Children are an especially vulnerable group in Colombia's triangular war between
guerrillas, paramilitaries, and government security forces. Their lives and welfare
are at risk even if they do not join an armed group. Children and their mothers
make up the majority of the Colombian families forcibly displaced by war, and
number in the hundreds of thousands. Children face reprisals, the destruction of
their homes, and kidnapping. In Colombia's cities, stray bullets from
guerrilla-paramilitary street wars and military clean-up operations claim the lives
of dozens of children, even as they sit in their homes.

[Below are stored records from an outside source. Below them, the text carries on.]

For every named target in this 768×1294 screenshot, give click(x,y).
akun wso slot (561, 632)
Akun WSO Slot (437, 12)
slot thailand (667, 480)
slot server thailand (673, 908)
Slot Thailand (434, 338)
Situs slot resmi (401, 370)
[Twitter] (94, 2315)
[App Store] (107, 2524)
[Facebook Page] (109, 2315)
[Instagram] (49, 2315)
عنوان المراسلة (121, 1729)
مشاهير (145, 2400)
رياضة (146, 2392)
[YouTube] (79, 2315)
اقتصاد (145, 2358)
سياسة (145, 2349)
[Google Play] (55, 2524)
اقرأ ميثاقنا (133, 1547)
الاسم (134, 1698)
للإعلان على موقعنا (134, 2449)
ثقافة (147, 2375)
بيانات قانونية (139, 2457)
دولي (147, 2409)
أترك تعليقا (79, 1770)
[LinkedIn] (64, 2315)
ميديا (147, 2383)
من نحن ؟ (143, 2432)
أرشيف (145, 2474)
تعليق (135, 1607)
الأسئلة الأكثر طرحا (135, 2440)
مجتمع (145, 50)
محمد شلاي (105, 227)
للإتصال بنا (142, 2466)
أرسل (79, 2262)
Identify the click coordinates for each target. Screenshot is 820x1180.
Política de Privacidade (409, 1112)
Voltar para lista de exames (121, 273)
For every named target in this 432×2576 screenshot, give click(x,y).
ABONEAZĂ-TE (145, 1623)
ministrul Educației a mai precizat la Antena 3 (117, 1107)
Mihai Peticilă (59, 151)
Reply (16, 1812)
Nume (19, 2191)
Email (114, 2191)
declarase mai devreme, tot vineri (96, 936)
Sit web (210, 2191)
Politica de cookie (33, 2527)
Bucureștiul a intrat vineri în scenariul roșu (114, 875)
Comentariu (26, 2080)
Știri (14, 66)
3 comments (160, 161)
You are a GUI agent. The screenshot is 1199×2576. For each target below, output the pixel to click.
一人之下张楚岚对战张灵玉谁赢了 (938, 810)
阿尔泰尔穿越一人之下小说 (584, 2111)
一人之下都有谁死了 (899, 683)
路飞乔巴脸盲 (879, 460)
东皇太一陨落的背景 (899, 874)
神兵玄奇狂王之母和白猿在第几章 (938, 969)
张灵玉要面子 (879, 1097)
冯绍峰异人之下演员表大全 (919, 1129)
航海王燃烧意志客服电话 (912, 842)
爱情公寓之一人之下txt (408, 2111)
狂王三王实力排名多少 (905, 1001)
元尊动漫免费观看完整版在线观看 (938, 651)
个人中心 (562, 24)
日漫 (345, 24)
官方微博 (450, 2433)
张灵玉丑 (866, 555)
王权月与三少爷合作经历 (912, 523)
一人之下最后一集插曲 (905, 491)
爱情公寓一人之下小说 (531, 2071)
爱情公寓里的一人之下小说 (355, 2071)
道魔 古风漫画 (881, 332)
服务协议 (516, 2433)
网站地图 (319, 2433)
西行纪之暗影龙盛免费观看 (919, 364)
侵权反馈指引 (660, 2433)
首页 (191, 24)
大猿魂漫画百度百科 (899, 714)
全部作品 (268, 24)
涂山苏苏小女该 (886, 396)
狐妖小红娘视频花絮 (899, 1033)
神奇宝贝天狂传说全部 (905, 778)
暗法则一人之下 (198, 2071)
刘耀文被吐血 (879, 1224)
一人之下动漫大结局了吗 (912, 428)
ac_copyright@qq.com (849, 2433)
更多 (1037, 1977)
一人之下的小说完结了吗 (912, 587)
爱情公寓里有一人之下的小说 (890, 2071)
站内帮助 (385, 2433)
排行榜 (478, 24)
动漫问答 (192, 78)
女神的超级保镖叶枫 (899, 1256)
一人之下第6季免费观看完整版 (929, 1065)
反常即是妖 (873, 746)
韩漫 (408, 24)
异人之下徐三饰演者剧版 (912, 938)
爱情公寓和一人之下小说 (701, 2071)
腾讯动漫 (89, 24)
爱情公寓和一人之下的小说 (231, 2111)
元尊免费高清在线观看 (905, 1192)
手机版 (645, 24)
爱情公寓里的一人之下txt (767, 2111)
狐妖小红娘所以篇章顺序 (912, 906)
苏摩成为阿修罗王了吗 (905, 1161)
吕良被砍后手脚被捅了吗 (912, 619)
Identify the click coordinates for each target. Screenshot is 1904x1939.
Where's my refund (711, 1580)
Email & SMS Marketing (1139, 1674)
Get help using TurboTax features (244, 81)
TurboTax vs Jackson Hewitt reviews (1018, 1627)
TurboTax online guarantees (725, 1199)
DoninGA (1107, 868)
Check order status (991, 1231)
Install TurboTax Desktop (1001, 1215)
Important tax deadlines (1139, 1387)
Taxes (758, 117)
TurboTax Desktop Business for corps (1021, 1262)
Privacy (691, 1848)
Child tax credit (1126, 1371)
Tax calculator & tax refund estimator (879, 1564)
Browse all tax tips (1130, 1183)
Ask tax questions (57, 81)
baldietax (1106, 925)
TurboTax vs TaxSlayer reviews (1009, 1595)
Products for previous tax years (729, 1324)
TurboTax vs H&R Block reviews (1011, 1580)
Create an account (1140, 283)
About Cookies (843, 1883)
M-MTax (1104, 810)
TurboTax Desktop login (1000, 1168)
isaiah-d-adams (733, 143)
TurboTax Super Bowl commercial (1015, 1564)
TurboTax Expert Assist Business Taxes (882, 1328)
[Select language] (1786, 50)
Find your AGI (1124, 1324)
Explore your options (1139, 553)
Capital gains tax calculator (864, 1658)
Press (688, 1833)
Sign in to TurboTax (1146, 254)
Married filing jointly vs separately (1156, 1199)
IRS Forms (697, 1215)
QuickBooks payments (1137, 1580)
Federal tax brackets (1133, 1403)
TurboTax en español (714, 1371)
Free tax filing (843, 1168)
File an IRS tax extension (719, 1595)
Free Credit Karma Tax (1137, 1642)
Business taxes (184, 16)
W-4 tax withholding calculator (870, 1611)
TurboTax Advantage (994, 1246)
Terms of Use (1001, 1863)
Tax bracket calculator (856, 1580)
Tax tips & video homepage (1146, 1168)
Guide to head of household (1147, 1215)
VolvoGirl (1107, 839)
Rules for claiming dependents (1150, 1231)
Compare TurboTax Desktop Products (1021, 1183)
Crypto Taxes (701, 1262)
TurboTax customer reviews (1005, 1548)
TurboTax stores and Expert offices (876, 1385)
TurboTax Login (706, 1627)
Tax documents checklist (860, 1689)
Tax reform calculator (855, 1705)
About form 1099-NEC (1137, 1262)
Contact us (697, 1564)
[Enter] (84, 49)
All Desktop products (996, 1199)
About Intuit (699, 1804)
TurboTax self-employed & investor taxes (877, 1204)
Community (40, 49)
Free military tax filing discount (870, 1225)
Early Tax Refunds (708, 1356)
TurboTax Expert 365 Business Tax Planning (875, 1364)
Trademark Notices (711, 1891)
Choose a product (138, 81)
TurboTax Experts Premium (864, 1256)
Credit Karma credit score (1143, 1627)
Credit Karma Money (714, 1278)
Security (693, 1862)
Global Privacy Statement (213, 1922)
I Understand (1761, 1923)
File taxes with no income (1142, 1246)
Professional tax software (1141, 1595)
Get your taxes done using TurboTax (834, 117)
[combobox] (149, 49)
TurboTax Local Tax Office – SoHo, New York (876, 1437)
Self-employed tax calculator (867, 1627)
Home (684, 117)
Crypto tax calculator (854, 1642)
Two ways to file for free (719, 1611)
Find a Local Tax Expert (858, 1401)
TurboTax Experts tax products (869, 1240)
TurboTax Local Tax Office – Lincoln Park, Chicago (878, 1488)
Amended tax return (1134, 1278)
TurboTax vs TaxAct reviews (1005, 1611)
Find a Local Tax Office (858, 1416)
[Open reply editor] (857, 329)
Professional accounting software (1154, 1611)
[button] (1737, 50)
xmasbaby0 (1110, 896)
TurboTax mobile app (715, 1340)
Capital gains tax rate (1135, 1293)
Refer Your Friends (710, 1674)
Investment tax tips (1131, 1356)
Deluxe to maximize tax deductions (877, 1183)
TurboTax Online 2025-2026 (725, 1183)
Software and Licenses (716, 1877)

But the plight of Colombia's child fighters is dramatic even when viewed against
this grim backdrop. Many choose to join an armed group because they feel safer
under its protection. Most have little concept of what life as a combatant entails
until it is too late to back out. In exchange for comradeship, food, and protection,
children are exposed to disease, physical exhaustion, injury, sudden death, and
torture at the hands of the enemy. Many lose all but the most tenuous family
contact.
Human Rights Watch has interviewed children who were as young as eight when
they started to fight. These children had special duties, like ferrying supplies and
information, acting as advance early warning guards, or even carrying explosives.
By the time they are thirteen, most child recruits have been trained in the use of
automatic weapons, grenades, mortars, and explosives. In the guerrilla forces,
children learn how to assemble and launch gas cylinder bombs. In both the
guerrillas and paramilitaries, they study the assembly of land mines, known as
"foot-breakers" (quiebrapatas), then apply that knowledge by planting deadly
killing fields. Usually, their first experience of combat comes soon after.
Children do not only risk their lives in combat. They are also expected to
participate in the atrocities that have become a hallmark of the Colombian
conflict. Human Rights Watch interviewed children who, as trainees, were forced
to watch captives being tortured. Others were made to shoot captives as a test of
valor. Some participated in assassinations of political figures and in "social
cleansing" killings of drug abusers and petty thieves. Still others were ordered to
execute comrades--even friends--captured while trying to run away.
In the debate over U.S. policy in Colombia, the recruitment of children by
Colombia's illegal armed groups has been a secondary issue. Concern has
focused more intensely on the Colombian military's tolerance of and complicity in
other grave violations, including support for or tolerance by some units in
Colombia's military for serious human rights abuses committed by paramilitary
forces, including massacres, political killings, "disappearances," kidnappings,
torture, and other mistreatment. Indeed, former paramilitary child combatants
interviewed by Human Rights Watch suggest that
They are also expected to participate in the atrocities that have become a
hallmark of the Colombian conflict.
Colombian military personnel continue to help train paramilitaries, are in close
and permanent contact with their commanders, and in some cases fight alongside
them. This is so despite U.S. legislation requiring, as a condition for the receipt of
military aid, that Colombia break the links between military units and paramilitary
groups, and suspend and prosecute the military officers who collude with them.
In 2003, Colombia will receive over $750 million in U.S. aid, most of which is
dedicated to military and police assistance. Given the continuing links between
units of Colombia's military and paramilitary groups and their serious human
rights violations, including the recruitment of children, the United States should
apply more aggressively the conditions on military assistance.